Still, Robbie as Harley Quinn does play well with the other characters, and as directed by Cathy Yan, the film is a surprisingly entertaining introduction to the all-female Birds of Prey superhero team of crimefighters, inadvertently recruited by the hapless Harley throughout the picture’s narrative in her quest to recover the coveted Bertinelli diamond. And as a team effort, actress and producer Robbie shares ample screen time with Mary Elizabeth Winstead, Jurnee Smollett-Bell, and Rosie Perez as the newly-minted Birds of Prey, 13-year-old Ella Jay Basco as the young street criminal Cassandra Cain, and Ewan McGregor as an especially brutal and duplicitous crime lord with Joker-like qualities.
“Birds of Prey” is earning impressive reviews from the critics, including an approval rating of 80% from Rotten Tomatoes and a weighted average of 60% from Metacritic. Rotten Tomatoes reports that “with a fresh perspective, some new friends, and loads of fast-paced action, (the picture) captures the colorfully anarchic spirit of Margot Robbie’s Harley Quinn.” Exit audiences polled by CinemaScore assign an average grade of B-plus to the picture.
Despite glowing reviews, “Birds of Prey” is repeating the disappointing financial results of other DC Comics-based pictures. Originally projected to earn up to $55 million in ticket sales over its opening weekend, the picture earned only $33.2 million during the period, representing the lowest opening weekend for a DC title since 2010’s relatively obscure “Jonah Hex.” With $48 million in earnings in other territories contributing to total worldwide earnings of $81.2 million, the picture is expected to earn back its estimated production budget of $84.5 million, but places future “Birds of Prey” pictures in serious jeopardy.
Actor Jared Leto was rumored to reprise his “Suicide Squad” characterization as The Joker in “Birds of Prey,” but does not participate in the picture — the actor is said to be keenly disappointed by his exclusion from Todd Phillips’ acclaimed stand-alone “Joker” feature, particularly since its notable financial and critical success, which includes an Academy Award for actor Joaquin Phoenix in the Joker role (Phoenix is the second actor to have earned an Academy Award for the role, after the late Heath Ledger for 2008’s “The Dark Knight.” The Joker character does appear in “Birds of Prey” during the picture’s opening sequence ... courtesy of Warner Bros. Pictures’ peerless animation department.

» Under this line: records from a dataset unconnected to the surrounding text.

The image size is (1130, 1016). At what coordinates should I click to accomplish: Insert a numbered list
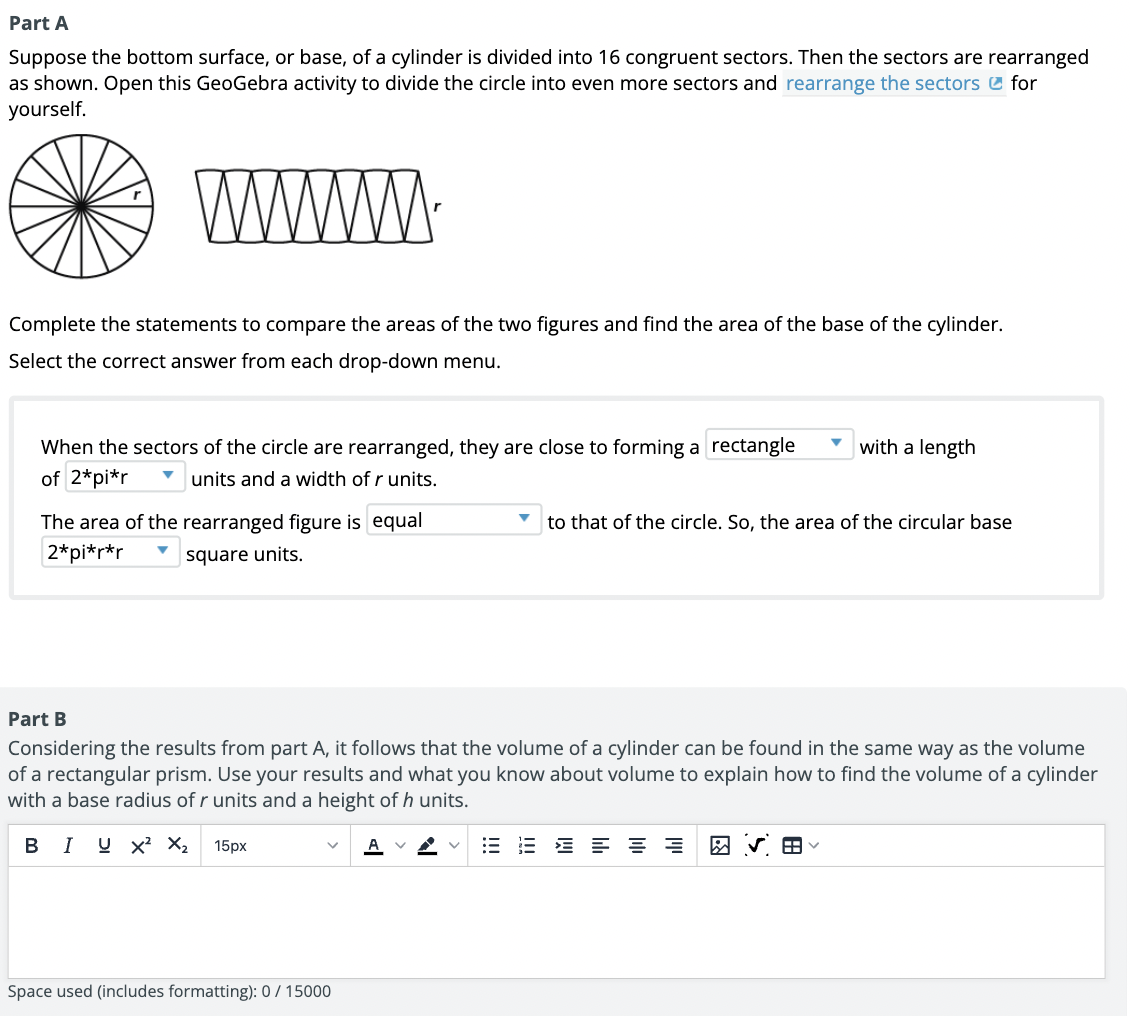click(x=527, y=845)
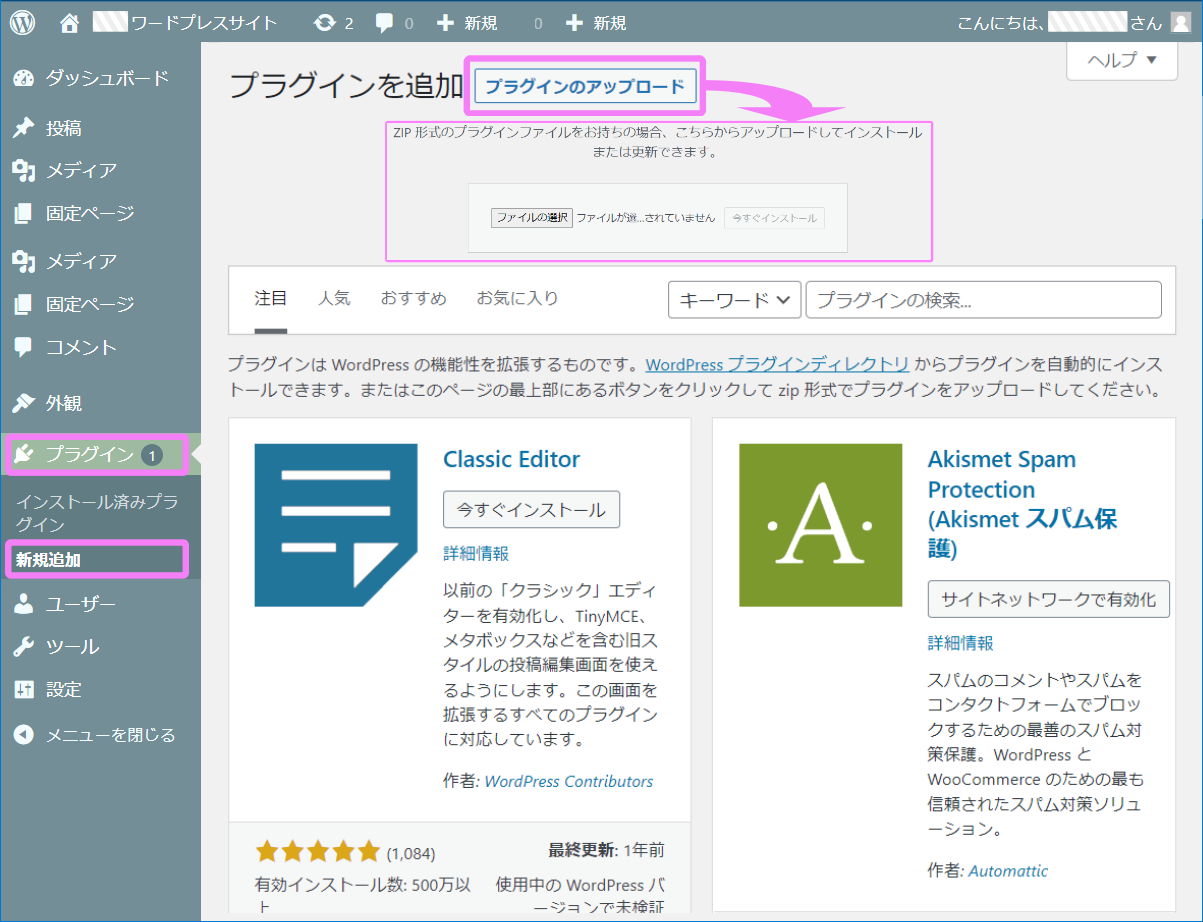This screenshot has width=1203, height=922.
Task: Select the ユーザー sidebar icon
Action: pyautogui.click(x=24, y=603)
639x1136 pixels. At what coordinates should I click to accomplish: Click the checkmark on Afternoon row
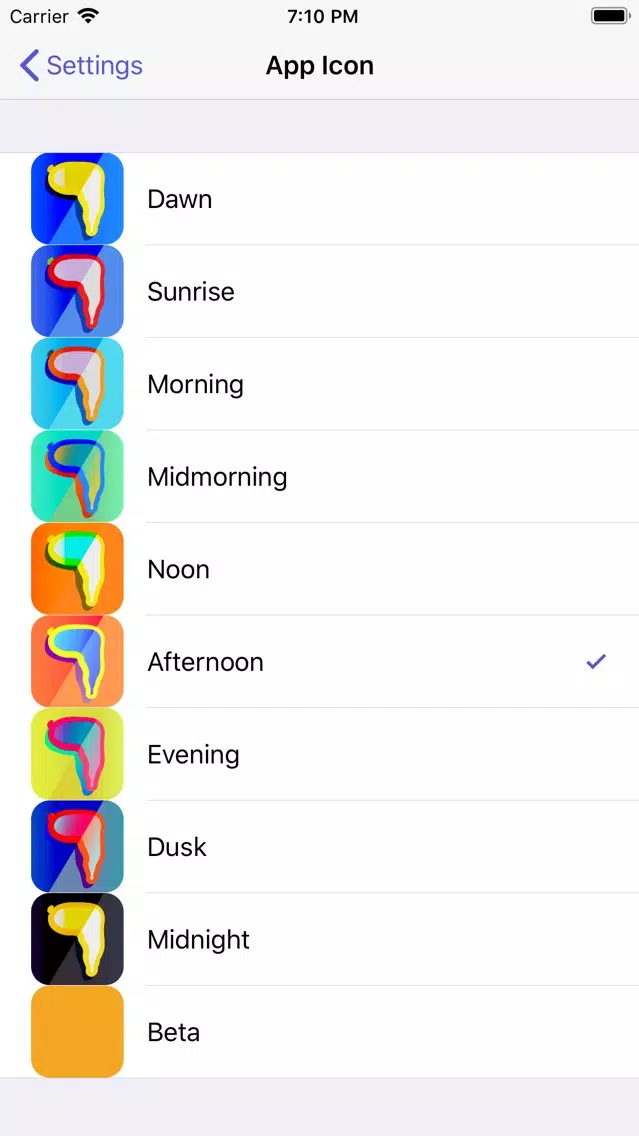596,661
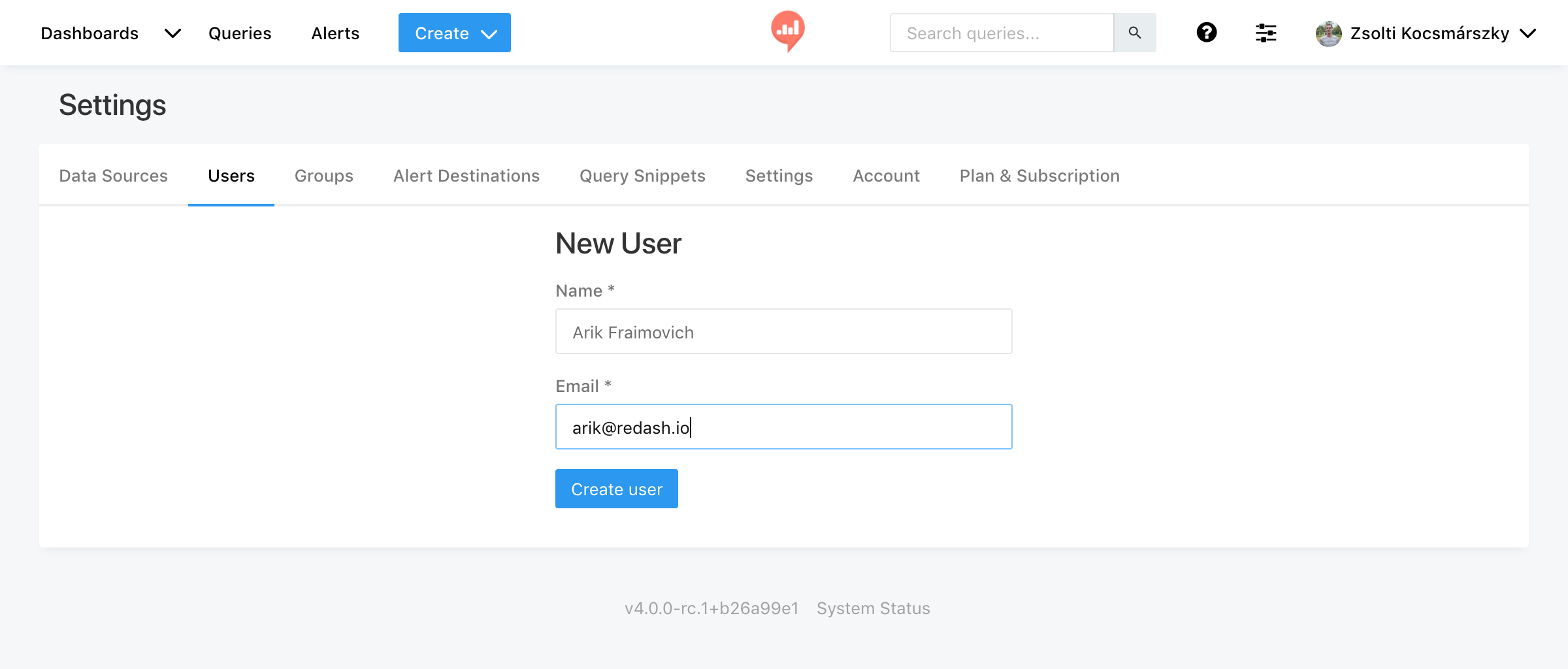Focus the Name input field

[783, 332]
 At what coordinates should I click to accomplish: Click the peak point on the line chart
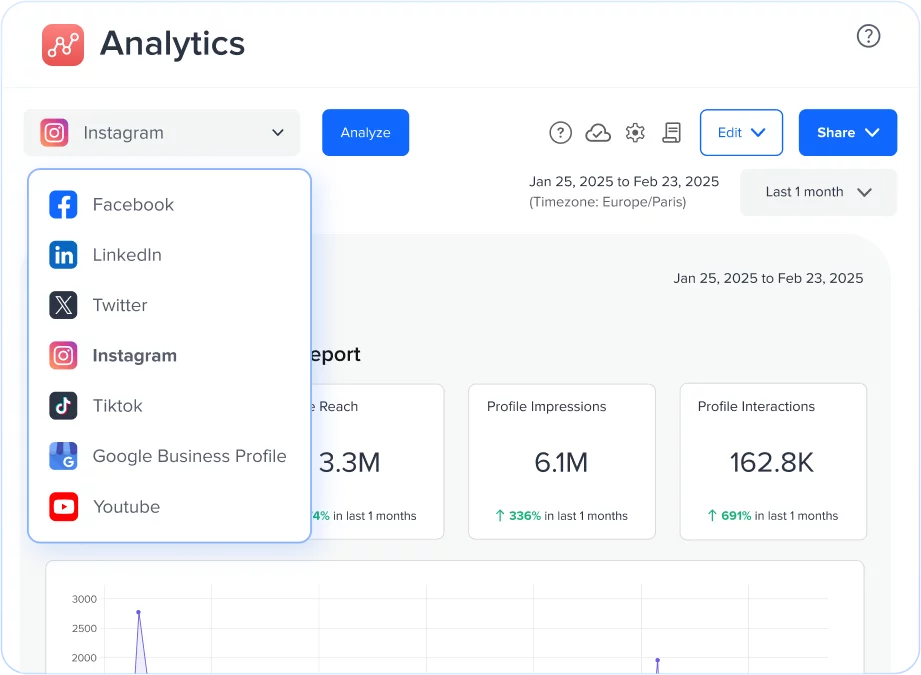click(x=138, y=611)
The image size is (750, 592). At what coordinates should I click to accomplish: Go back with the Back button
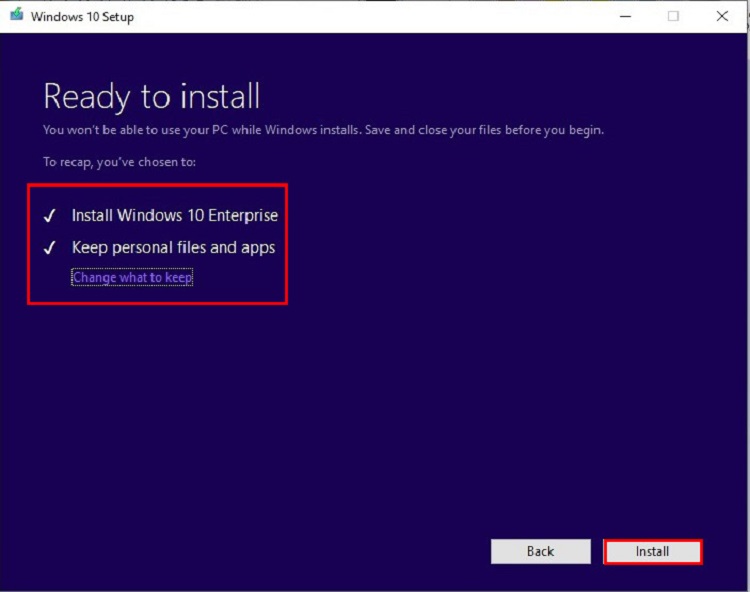(539, 551)
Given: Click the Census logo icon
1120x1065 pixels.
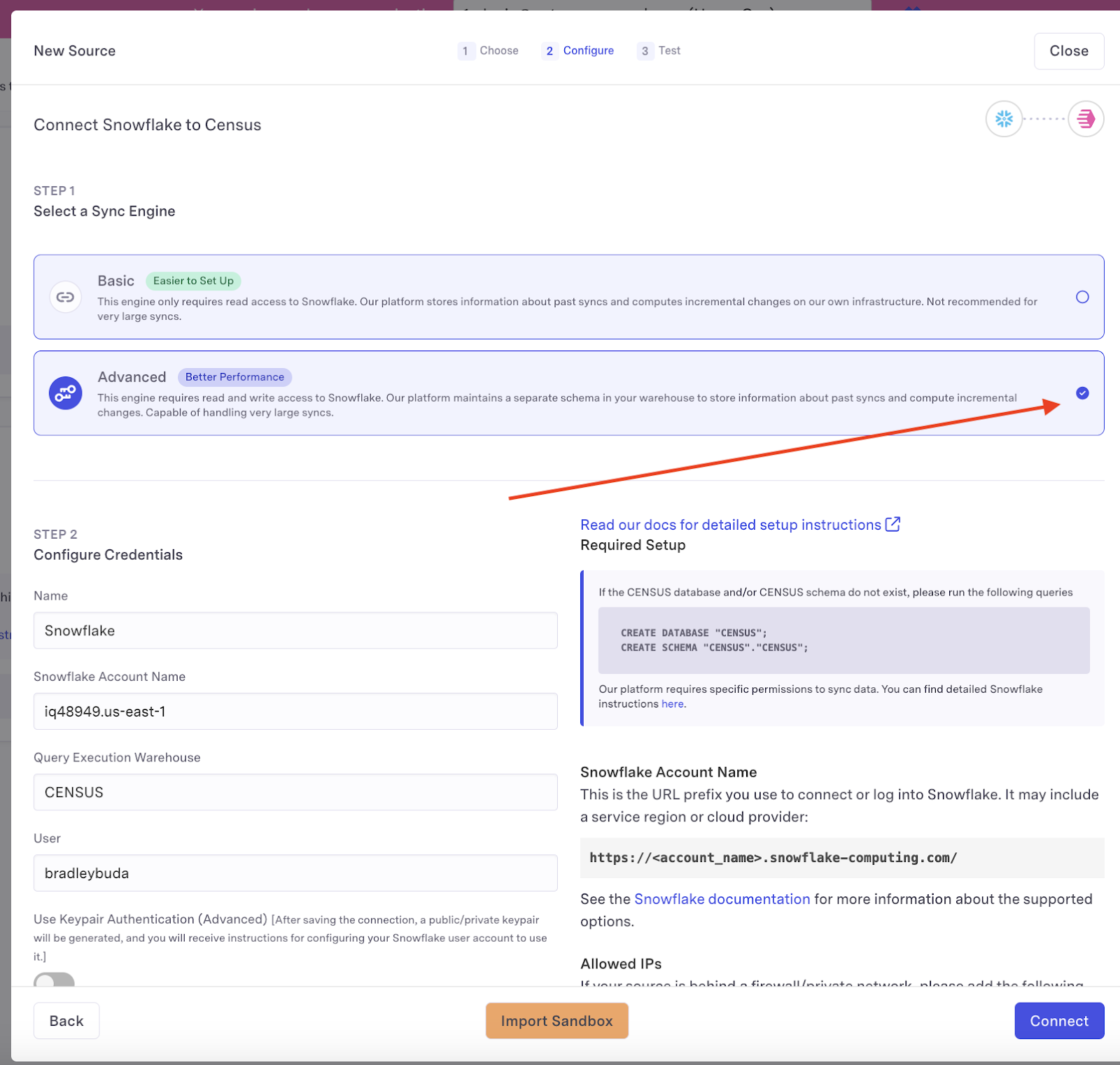Looking at the screenshot, I should (x=1086, y=119).
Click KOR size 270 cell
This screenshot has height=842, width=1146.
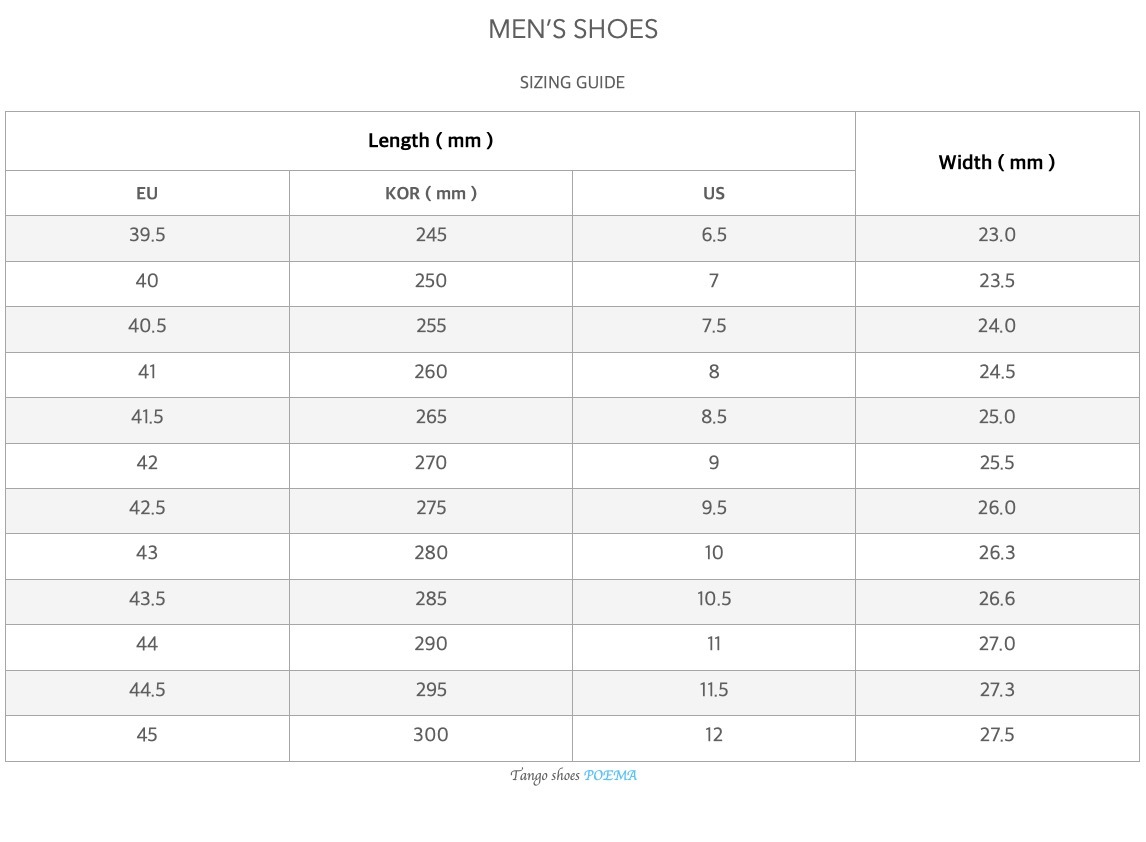[431, 463]
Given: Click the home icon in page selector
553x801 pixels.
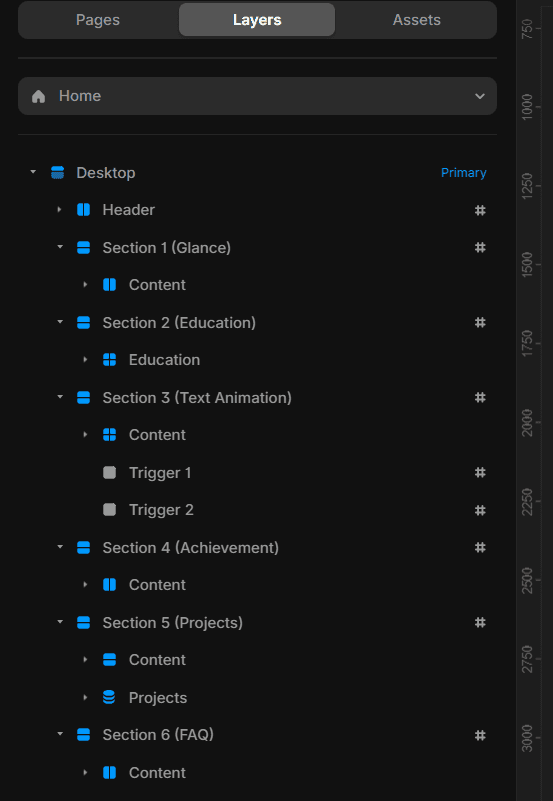Looking at the screenshot, I should pos(39,96).
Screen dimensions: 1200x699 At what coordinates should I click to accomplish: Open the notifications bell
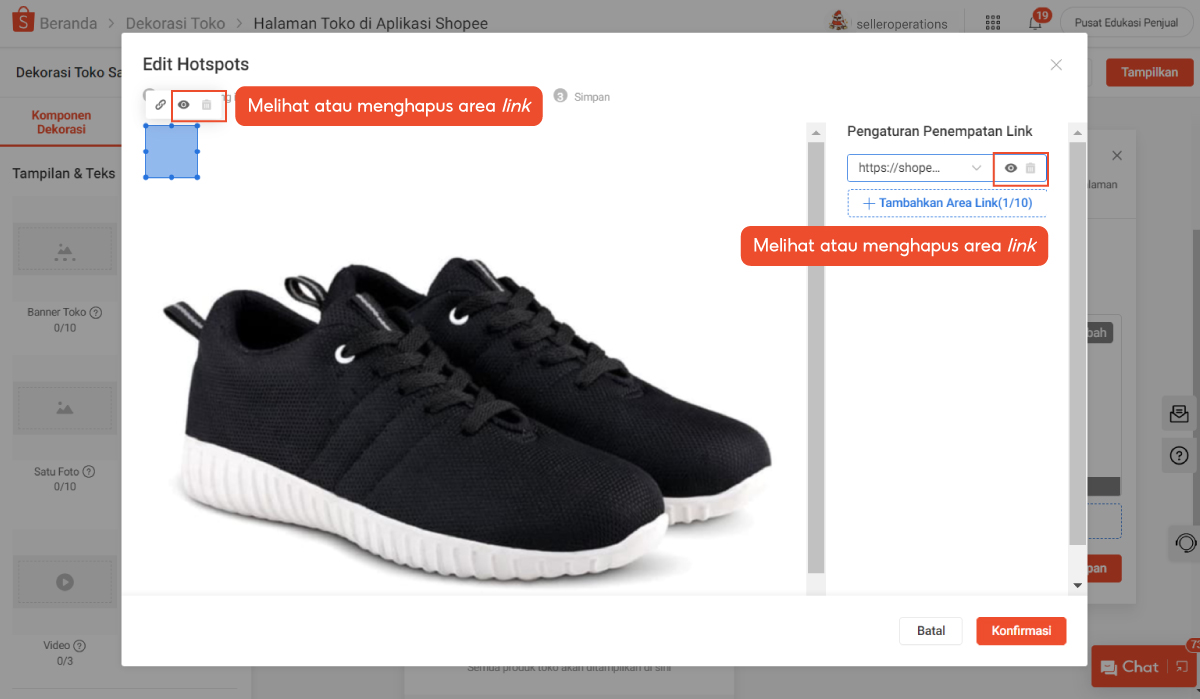tap(1035, 23)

An early incarnation of “Birds of Prey” contained the character of Barbara Gordon, aka Batgirl, and was to have been played by actress Kristen Stewart, but was excluded from the script during revisions. A sequel to 2016’s “Suicide Squad” is scheduled to be produced for release in August, 2021, with the departing Will Smith being replaced with a different character played by actor Idris Elba. The ending of “Birds of Prey” teases next year’s “The Batman,” Matt Reeves’ highly anticipated reboot of the series, with “Twilight” heartthrob Robert Pattinson inheriting the role of the Caped Crusader.
“Birds of Prey” is rated R for strong violence and language concerns throughout, and some drug and sexual content.